There are 28 Prime Minister’s trade envoys across the party divides and in both Houses of Parliament. Indeed, it is an honour and privilege to be one of them, in my case in Africa, specifically Algeria. In the five years I have undertaken this role I have seen a much greater drive to make our exports more coherent and efficient, but, as my noble friend Lord Popat observed, we continue to run a trade imbalance.
In trying to remedy this, and simply as an example of real life, I will touch on our commercial activities in Algeria. Very well-known energy-related companies have been operating there for years, such as BP and Petrofac. Of BP’s five major international projects, two are in Algeria. In addition, there is at hand and on offer British experience on renewables and our unique experience in the North Sea. But the dramatic fall in the price of petrol and oil was a wake-up call for Algeria. This is now a reason for it to want to diversify its economy. Indeed, that is exactly the advice the IMF gave it: to increase fiscal revenues from non-hydrocarbon sources.
There is one area of our national life where we are simply the world’s best. No country—this applies to a number of African countries—can fully realise its potential without a fully functioning financial sector. In October, the Lord Mayor of London generously threw open Mansion House to welcome the Algerian Minister of Finance and his highly professional team to a conference identifying key areas for financial innovation and reform. Specific visits were made to the London Stock Exchange, with its excellent outreach programme, Lloyd’s and Tech City. As a result, three weeks later, we together in Algiers identified key areas such as stock exchange development, Islamic finance, which is of growing importance, and regulatory reform proposals. That was a very important moment in our exemplary bilateral relationship. No other country in Europe can offer what we do in this key area for any country that wishes to develop and have a more sophisticated economic base.
Another area where we can offer the highest-quality guidance and state-of-the-art technology is the defence sector. I thank the DSO for its drive and skill, which I saw in action recently when 20 British companies engaged with their Algerian counterparts. So many countries, not least in Africa, realistically face threats from terrorism and cyberwarfare, and they often have porous borders. I see all the time outstanding companies, such as Rolls-Royce and BAE Systems, offering the highest-quality solutions to those challenges, as do so many smaller, specialised companies. The expansion of UK Export Finance is welcome and has enhanced our capacity to provide financial support. I applaud the Secretary of State for advancing so dynamically the interests of small and medium-sized companies. Our start-up rate, particularly in digital and communications technology, is outstanding. In this country, we have developed fiscal and employment incentives and know-how we can readily share with business partners abroad. Tech City is a shining example to the world; it is open and welcoming.

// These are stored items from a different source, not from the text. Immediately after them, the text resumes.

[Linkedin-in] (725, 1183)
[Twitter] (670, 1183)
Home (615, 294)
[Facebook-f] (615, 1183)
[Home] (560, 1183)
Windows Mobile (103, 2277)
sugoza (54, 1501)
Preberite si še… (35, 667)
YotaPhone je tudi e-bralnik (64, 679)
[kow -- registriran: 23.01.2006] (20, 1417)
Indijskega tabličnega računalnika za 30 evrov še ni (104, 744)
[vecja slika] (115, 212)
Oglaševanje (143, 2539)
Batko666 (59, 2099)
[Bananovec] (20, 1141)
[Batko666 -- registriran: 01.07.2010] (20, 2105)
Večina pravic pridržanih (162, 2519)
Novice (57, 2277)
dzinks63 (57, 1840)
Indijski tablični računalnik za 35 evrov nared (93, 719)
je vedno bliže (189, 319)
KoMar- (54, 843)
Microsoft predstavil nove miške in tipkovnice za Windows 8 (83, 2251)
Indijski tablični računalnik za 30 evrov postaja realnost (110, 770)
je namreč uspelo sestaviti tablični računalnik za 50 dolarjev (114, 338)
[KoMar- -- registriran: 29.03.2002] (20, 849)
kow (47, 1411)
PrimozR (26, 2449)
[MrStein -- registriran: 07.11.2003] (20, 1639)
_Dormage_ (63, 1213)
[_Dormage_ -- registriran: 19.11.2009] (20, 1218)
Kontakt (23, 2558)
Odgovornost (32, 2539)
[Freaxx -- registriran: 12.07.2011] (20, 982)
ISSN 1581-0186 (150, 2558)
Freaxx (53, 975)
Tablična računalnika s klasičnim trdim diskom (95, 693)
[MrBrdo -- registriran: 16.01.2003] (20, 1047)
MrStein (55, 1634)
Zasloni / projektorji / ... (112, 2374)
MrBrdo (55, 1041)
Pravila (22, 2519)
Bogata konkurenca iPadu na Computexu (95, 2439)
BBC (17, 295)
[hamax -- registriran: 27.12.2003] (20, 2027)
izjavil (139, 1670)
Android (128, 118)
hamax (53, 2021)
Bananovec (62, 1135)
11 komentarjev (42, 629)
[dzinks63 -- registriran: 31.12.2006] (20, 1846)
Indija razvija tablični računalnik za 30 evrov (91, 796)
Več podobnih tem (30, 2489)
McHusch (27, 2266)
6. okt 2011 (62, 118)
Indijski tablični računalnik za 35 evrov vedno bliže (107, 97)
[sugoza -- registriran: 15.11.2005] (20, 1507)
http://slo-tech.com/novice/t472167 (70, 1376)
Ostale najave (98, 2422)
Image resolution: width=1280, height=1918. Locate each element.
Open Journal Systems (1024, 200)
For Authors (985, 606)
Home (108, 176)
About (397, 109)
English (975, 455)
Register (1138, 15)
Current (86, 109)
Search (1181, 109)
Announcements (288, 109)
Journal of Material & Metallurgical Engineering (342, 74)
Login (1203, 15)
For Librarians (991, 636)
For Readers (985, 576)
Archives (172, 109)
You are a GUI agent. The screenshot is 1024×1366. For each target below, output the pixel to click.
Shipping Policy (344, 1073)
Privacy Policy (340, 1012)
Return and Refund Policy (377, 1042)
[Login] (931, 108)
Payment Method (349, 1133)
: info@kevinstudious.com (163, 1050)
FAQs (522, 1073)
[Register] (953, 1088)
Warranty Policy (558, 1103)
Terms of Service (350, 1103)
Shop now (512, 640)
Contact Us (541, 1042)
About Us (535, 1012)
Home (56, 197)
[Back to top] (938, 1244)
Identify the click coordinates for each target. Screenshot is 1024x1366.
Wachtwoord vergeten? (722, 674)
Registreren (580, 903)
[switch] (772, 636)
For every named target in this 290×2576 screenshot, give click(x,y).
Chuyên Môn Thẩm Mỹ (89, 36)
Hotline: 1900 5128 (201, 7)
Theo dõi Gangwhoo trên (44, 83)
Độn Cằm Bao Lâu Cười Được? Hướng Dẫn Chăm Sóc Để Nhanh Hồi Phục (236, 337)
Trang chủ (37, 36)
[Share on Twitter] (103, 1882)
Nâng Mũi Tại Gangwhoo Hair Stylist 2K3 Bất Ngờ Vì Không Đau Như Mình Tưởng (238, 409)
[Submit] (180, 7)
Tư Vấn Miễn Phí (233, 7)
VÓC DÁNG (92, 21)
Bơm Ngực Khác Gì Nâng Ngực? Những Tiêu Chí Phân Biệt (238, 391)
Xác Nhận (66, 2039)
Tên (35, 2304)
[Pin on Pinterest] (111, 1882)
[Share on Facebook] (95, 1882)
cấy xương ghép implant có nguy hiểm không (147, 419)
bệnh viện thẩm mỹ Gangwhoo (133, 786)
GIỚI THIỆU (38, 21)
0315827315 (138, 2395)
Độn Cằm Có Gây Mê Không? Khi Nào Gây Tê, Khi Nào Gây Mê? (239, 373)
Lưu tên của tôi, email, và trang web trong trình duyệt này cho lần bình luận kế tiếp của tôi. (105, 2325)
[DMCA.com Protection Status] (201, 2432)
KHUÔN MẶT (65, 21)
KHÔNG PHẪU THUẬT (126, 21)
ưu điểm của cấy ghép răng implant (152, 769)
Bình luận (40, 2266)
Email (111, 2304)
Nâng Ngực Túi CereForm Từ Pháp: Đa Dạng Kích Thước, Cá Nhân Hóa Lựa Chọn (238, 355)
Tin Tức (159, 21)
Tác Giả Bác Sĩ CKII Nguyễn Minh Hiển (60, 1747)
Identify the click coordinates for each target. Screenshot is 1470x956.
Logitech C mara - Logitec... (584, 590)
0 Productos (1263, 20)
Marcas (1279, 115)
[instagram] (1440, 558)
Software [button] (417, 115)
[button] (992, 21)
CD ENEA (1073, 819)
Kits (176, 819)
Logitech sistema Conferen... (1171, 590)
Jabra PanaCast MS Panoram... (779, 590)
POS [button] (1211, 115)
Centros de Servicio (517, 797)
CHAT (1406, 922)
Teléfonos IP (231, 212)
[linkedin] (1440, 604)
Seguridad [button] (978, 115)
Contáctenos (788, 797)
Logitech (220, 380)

However, it is worth making some other observations. In our efforts to promote British goods and services, we need to reflect on the additional pressure that it is putting on our embassies abroad. As the Prime Minister’s trade envoy, I see what it adds to the embassies’ workload. There is a debate to be had about the size and scope of our overseas aid budget, but I point out the disproportionality of our commitment to foreign aid relative to the funding and proper staffing of our embassies, which respond magnificently in my experience, despite the far more comprehensive funding of embassies and trade personnel by our trade rivals.
In addition, over the years our visa-granting system has become centralised. For Africa, it is in Johannesburg, with much reduced flexibility being given to our ambassadors. This has led to excruciating and sometimes embarrassing delays in granting visas, if at all, to key individuals who are important to us in promoting trade and in political partnerships. This issue needs to be revisited.
Penultimately, I pay fulsome tribute to my noble friend Lord Howell, who has unrivalled understanding of the world at large and who so effectively champions the cause of the Commonwealth and its potential. There are many countries, such as Algeria, that would like to have associate status—something I have raised with the Secretary-General of the Commonwealth—which would add to the force and influence of the Commonwealth, which is a compelling international asset for all its members.
I also applaud the significant energy and efforts of my noble friend Lord Marland. All African countries have enormous young populations who easily grasp modern technologies. We can and should do more to assist in training programmes and in encouraging the right fiscal framework to stimulate new business activity. We have the major asset of the English language—the language of modern-day expression and communication.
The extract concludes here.